Shaking her head in disgust, Komae said, “We don’t eat people.”

The woman obviously didn’t believe her, for she backed away as Komae stepped forward. “I am not going to hurt you, and I certainly won’t eat you. I don’t eat meat, anyway,” she said. “Do you have any weapons? Because if you do and you try to attack me, then I will harm you.”

The woman shook her head, still holding her leg.

“Is it broken?”

“No, I don’t think so, it twisted as I ran.”

Healing leaf

Putting her bow behind her back, Komae reached into her side pouch, finding a healing leaf infused with herbs. Looking at the woman, she said, “I am going to give you something and I want you to chew it, it will ease your pain and help you to heal quickly.”

The woman, still frightened out of her wits, shook her head.

Komae, growing impatient, said, “If I had wanted to kill any of you, you would be dead already. I didn’t have to miss. I promise I will not harm you. You don’t have many options either, I suggest you trust me.”

The woman, looking around a little, turned back and said, “Okay.”

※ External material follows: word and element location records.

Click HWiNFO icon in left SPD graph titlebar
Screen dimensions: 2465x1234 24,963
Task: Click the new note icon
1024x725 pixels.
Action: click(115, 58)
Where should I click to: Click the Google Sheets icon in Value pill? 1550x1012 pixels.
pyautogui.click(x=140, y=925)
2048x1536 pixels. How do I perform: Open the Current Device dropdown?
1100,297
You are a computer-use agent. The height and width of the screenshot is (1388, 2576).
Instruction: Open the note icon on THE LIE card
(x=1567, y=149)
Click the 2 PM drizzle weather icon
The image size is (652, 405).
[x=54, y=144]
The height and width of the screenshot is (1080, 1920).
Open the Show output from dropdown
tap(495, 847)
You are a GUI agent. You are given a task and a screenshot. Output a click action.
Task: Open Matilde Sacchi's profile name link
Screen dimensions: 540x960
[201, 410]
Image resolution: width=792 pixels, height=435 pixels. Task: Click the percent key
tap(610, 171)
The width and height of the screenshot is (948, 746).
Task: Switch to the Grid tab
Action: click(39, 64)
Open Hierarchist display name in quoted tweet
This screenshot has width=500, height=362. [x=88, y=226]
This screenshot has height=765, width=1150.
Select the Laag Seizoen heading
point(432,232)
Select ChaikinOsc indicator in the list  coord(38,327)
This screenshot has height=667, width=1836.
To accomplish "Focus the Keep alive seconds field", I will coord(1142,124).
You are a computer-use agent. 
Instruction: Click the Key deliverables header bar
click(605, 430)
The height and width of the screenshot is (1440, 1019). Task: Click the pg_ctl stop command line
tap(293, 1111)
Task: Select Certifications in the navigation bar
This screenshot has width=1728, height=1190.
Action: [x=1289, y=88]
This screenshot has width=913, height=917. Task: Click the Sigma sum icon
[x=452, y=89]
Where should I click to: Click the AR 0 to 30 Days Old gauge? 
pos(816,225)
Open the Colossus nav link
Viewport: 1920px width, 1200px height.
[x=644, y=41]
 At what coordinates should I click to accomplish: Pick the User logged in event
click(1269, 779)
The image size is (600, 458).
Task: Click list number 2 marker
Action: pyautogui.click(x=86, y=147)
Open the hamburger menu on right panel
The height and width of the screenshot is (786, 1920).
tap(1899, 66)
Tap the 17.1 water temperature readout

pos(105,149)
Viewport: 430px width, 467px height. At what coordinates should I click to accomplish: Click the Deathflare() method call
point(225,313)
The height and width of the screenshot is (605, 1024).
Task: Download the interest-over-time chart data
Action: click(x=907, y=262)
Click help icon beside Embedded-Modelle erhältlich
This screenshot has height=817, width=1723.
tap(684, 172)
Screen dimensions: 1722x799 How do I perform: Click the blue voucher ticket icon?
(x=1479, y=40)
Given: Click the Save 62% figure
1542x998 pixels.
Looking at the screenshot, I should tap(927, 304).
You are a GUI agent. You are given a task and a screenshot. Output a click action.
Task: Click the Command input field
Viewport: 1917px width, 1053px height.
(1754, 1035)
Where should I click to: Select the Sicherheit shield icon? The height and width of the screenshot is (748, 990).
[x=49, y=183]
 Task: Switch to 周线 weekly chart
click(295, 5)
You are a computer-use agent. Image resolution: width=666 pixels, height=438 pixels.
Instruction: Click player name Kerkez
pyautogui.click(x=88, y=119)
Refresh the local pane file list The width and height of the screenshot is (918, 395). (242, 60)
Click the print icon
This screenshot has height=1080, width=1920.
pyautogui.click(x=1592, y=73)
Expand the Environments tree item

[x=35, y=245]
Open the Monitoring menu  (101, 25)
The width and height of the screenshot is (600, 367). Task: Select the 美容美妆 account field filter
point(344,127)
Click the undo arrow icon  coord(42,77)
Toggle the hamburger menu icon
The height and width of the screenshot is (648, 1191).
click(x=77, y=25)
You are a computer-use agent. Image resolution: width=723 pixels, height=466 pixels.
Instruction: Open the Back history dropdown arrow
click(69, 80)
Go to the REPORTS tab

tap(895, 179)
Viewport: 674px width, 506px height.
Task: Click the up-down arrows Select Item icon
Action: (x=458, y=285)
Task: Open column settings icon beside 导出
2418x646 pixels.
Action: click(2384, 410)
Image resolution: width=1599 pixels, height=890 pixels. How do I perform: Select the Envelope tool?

Approaching slowly, Komae held out the leaf. “Put it in your mouth and chew it slowly. It works swiftly, you will feel better.”

Seeing the woman chew and relief coming to her face, Komae sat crouched down, thinking. Fey will never allow a Hader into her city, and the southern port is hundreds of leagues away. She’ll most likely die in the forest without help.

Now what?

Sighing, Komae thought, Now what?

“I feel better,” came the tentative words from her captive.

Komae knew she would, the forest medicine was nothing short of miraculous, second only to the fruit of the Tree of Life. Standing, Komae asked, “What are you called.”

The woman, even with feeling better, still appeared scared and wouldn’t answer, causing Komae to swear, “By Alethea’s sanctuary, I will not harm you. Can you stand?”

She nodded.

Then Komae asked, “Do you think they will look for you?”

She shook her head, “They know a Forest Warden is here, they would never risk it.”

“I need time to think, we will find water and camp until your leg heals. Give me no trouble and I promise you will live.”

The woman looked towards the living forest and said, “They say there are monsters in there, we will die!”

Looking at the woman, Komae wondered, Where do you get your information? “I don’t have patience for this, just follow me.”

Gingerly, the woman stood, putting just a little weight on her leg until she found it was quite sound.

Komae started slowly, looking back as the woman, eyes on the forest, reluctantly followed.